> [Assignment]: Write out all of the items below again, replacing "Locate an element on the screen" with "Find an element on the display" wherever it occurs and changing nothing else.

> [Recorded information]:
* * *
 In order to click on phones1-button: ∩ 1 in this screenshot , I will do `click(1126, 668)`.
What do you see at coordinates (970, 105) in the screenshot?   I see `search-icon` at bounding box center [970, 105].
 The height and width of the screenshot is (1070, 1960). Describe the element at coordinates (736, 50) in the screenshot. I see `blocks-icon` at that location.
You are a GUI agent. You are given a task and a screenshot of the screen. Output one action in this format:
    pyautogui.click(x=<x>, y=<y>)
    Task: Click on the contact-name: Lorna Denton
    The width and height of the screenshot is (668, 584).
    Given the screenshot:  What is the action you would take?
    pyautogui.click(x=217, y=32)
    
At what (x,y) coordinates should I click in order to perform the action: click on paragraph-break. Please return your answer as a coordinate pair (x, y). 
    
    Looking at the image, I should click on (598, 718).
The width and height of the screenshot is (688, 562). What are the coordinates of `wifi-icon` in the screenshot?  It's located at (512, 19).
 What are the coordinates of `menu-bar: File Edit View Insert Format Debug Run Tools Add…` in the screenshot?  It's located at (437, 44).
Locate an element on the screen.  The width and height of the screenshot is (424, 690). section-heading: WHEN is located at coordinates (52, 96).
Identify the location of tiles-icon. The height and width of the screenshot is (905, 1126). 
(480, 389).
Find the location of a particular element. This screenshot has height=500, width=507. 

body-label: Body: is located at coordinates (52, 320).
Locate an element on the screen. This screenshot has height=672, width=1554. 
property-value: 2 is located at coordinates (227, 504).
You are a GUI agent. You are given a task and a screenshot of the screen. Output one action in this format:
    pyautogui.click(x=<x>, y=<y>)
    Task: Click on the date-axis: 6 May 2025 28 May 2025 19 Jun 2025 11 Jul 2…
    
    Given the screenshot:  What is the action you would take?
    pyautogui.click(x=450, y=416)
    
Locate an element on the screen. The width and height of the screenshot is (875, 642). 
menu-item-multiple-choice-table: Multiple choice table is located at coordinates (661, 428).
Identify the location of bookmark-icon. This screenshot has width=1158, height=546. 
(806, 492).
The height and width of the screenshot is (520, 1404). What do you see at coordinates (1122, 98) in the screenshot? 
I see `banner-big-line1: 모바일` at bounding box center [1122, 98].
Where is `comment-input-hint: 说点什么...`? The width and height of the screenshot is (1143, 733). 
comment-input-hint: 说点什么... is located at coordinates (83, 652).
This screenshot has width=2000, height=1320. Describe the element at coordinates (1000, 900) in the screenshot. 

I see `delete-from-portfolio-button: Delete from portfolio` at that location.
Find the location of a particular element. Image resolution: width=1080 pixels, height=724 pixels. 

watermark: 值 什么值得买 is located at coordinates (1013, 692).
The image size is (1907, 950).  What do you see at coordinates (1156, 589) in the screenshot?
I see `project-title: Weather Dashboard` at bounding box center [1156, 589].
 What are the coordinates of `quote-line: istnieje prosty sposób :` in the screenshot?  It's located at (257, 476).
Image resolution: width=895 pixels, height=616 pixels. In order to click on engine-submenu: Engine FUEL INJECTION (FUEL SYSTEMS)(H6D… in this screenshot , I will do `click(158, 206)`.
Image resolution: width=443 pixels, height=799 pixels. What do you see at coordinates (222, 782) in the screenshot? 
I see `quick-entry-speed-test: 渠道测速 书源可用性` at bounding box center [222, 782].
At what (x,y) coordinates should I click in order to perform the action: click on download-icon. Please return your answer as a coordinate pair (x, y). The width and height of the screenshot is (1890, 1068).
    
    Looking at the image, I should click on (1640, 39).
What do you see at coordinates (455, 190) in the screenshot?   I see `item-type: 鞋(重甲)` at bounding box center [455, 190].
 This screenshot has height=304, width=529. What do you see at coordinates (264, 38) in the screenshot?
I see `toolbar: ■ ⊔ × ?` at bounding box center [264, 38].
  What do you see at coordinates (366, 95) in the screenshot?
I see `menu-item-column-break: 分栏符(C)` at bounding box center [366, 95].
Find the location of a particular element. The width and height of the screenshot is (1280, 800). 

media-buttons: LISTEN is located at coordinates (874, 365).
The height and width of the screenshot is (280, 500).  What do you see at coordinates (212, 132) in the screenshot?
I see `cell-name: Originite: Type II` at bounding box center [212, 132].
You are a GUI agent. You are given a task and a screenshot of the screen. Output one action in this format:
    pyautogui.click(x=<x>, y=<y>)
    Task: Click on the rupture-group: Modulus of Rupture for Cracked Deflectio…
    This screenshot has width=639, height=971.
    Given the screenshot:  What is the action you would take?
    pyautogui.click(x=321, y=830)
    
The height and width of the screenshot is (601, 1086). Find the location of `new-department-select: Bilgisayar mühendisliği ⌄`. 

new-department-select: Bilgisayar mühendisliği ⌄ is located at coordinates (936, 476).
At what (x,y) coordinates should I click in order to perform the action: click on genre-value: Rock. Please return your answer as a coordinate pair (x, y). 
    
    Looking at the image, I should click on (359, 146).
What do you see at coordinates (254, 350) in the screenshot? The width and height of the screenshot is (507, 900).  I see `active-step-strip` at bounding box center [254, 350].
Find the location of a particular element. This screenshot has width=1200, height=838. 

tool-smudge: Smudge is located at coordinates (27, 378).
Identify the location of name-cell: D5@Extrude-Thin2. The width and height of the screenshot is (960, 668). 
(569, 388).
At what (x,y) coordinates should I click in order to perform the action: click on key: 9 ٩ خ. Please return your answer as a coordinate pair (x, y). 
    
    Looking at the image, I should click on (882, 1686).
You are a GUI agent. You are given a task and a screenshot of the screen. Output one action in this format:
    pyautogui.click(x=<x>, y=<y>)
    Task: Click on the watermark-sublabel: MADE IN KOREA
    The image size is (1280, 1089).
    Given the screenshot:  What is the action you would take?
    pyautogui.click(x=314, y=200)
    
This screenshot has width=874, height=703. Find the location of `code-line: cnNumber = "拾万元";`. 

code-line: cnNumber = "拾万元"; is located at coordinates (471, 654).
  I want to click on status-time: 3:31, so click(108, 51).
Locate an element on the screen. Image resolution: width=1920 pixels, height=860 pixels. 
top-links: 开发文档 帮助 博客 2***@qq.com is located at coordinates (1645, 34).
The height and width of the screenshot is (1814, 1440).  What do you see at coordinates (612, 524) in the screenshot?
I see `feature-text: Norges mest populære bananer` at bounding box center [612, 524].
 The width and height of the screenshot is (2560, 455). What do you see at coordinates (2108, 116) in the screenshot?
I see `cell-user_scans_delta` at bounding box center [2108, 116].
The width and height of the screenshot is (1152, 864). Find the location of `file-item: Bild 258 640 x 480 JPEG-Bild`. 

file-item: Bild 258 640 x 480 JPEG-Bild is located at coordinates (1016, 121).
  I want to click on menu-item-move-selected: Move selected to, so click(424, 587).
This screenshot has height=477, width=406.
* * *
> [Result]:
 In order to click on phones1-button: ∩ 1 in this screenshot , I will do `click(1126, 668)`.
What do you see at coordinates (970, 105) in the screenshot?   I see `search-icon` at bounding box center [970, 105].
 The height and width of the screenshot is (1070, 1960). Describe the element at coordinates (736, 50) in the screenshot. I see `blocks-icon` at that location.
You are a GUI agent. You are given a task and a screenshot of the screen. Output one action in this format:
    pyautogui.click(x=<x>, y=<y>)
    Task: Click on the contact-name: Lorna Denton
    The width and height of the screenshot is (668, 584).
    Given the screenshot:  What is the action you would take?
    pyautogui.click(x=217, y=32)
    
At what (x,y) coordinates should I click in order to perform the action: click on paragraph-break. Please return your answer as a coordinate pair (x, y). 
    
    Looking at the image, I should click on (598, 718).
The width and height of the screenshot is (688, 562). What are the coordinates of `wifi-icon` in the screenshot?  It's located at (512, 19).
 What are the coordinates of `menu-bar: File Edit View Insert Format Debug Run Tools Add…` in the screenshot?  It's located at (437, 44).
Find an element on the display.  The width and height of the screenshot is (424, 690). section-heading: WHEN is located at coordinates (52, 96).
Identify the location of tiles-icon. The height and width of the screenshot is (905, 1126). 
(480, 389).
Find the location of a particular element. This screenshot has height=500, width=507. 

body-label: Body: is located at coordinates (52, 320).
Find an element on the display. This screenshot has height=672, width=1554. 
property-value: 2 is located at coordinates (227, 504).
You are a GUI agent. You are given a task and a screenshot of the screen. Output one action in this format:
    pyautogui.click(x=<x>, y=<y>)
    Task: Click on the date-axis: 6 May 2025 28 May 2025 19 Jun 2025 11 Jul 2…
    
    Given the screenshot:  What is the action you would take?
    pyautogui.click(x=450, y=416)
    
Find an element on the display. The width and height of the screenshot is (875, 642). 
menu-item-multiple-choice-table: Multiple choice table is located at coordinates (661, 428).
Identify the location of bookmark-icon. This screenshot has width=1158, height=546. 
(806, 492).
The height and width of the screenshot is (520, 1404). What do you see at coordinates (1122, 98) in the screenshot? 
I see `banner-big-line1: 모바일` at bounding box center [1122, 98].
Where is `comment-input-hint: 说点什么...`? The width and height of the screenshot is (1143, 733). 
comment-input-hint: 说点什么... is located at coordinates (83, 652).
This screenshot has width=2000, height=1320. Describe the element at coordinates (1000, 900) in the screenshot. 

I see `delete-from-portfolio-button: Delete from portfolio` at that location.
Find the location of a particular element. Image resolution: width=1080 pixels, height=724 pixels. 

watermark: 值 什么值得买 is located at coordinates (1013, 692).
The image size is (1907, 950).  What do you see at coordinates (1156, 589) in the screenshot?
I see `project-title: Weather Dashboard` at bounding box center [1156, 589].
 What are the coordinates of `quote-line: istnieje prosty sposób :` in the screenshot?  It's located at (257, 476).
Image resolution: width=895 pixels, height=616 pixels. In order to click on engine-submenu: Engine FUEL INJECTION (FUEL SYSTEMS)(H6D… in this screenshot , I will do `click(158, 206)`.
Image resolution: width=443 pixels, height=799 pixels. What do you see at coordinates (222, 782) in the screenshot? 
I see `quick-entry-speed-test: 渠道测速 书源可用性` at bounding box center [222, 782].
At what (x,y) coordinates should I click in order to perform the action: click on download-icon. Please return your answer as a coordinate pair (x, y). The width and height of the screenshot is (1890, 1068).
    
    Looking at the image, I should click on (1640, 39).
What do you see at coordinates (455, 190) in the screenshot?   I see `item-type: 鞋(重甲)` at bounding box center [455, 190].
 This screenshot has height=304, width=529. What do you see at coordinates (264, 38) in the screenshot?
I see `toolbar: ■ ⊔ × ?` at bounding box center [264, 38].
  What do you see at coordinates (366, 95) in the screenshot?
I see `menu-item-column-break: 分栏符(C)` at bounding box center [366, 95].
Find the location of a particular element. The width and height of the screenshot is (1280, 800). 

media-buttons: LISTEN is located at coordinates (874, 365).
The height and width of the screenshot is (280, 500).  What do you see at coordinates (212, 132) in the screenshot?
I see `cell-name: Originite: Type II` at bounding box center [212, 132].
You are a GUI agent. You are given a task and a screenshot of the screen. Output one action in this format:
    pyautogui.click(x=<x>, y=<y>)
    Task: Click on the rupture-group: Modulus of Rupture for Cracked Deflectio…
    This screenshot has width=639, height=971.
    Given the screenshot:  What is the action you would take?
    pyautogui.click(x=321, y=830)
    
The height and width of the screenshot is (601, 1086). Find the location of `new-department-select: Bilgisayar mühendisliği ⌄`. 

new-department-select: Bilgisayar mühendisliği ⌄ is located at coordinates (936, 476).
At what (x,y) coordinates should I click in order to perform the action: click on genre-value: Rock. Please return your answer as a coordinate pair (x, y). 
    
    Looking at the image, I should click on (359, 146).
What do you see at coordinates (254, 350) in the screenshot? The width and height of the screenshot is (507, 900).  I see `active-step-strip` at bounding box center [254, 350].
Find the location of a particular element. This screenshot has width=1200, height=838. 

tool-smudge: Smudge is located at coordinates (27, 378).
Identify the location of name-cell: D5@Extrude-Thin2. The width and height of the screenshot is (960, 668). 
(569, 388).
At what (x,y) coordinates should I click in order to perform the action: click on key: 9 ٩ خ. Please return your answer as a coordinate pair (x, y). 
    
    Looking at the image, I should click on (882, 1686).
You are a GUI agent. You are given a task and a screenshot of the screen. Output one action in this format:
    pyautogui.click(x=<x>, y=<y>)
    Task: Click on the watermark-sublabel: MADE IN KOREA
    The image size is (1280, 1089).
    Given the screenshot:  What is the action you would take?
    pyautogui.click(x=314, y=200)
    
This screenshot has width=874, height=703. Find the location of `code-line: cnNumber = "拾万元";`. 

code-line: cnNumber = "拾万元"; is located at coordinates (471, 654).
  I want to click on status-time: 3:31, so click(108, 51).
Find an element on the display. Image resolution: width=1920 pixels, height=860 pixels. 
top-links: 开发文档 帮助 博客 2***@qq.com is located at coordinates (1645, 34).
The height and width of the screenshot is (1814, 1440).  What do you see at coordinates (612, 524) in the screenshot?
I see `feature-text: Norges mest populære bananer` at bounding box center [612, 524].
 The width and height of the screenshot is (2560, 455). What do you see at coordinates (2108, 116) in the screenshot?
I see `cell-user_scans_delta` at bounding box center [2108, 116].
The width and height of the screenshot is (1152, 864). Find the location of `file-item: Bild 258 640 x 480 JPEG-Bild`. 

file-item: Bild 258 640 x 480 JPEG-Bild is located at coordinates (1016, 121).
  I want to click on menu-item-move-selected: Move selected to, so click(424, 587).
This screenshot has height=477, width=406.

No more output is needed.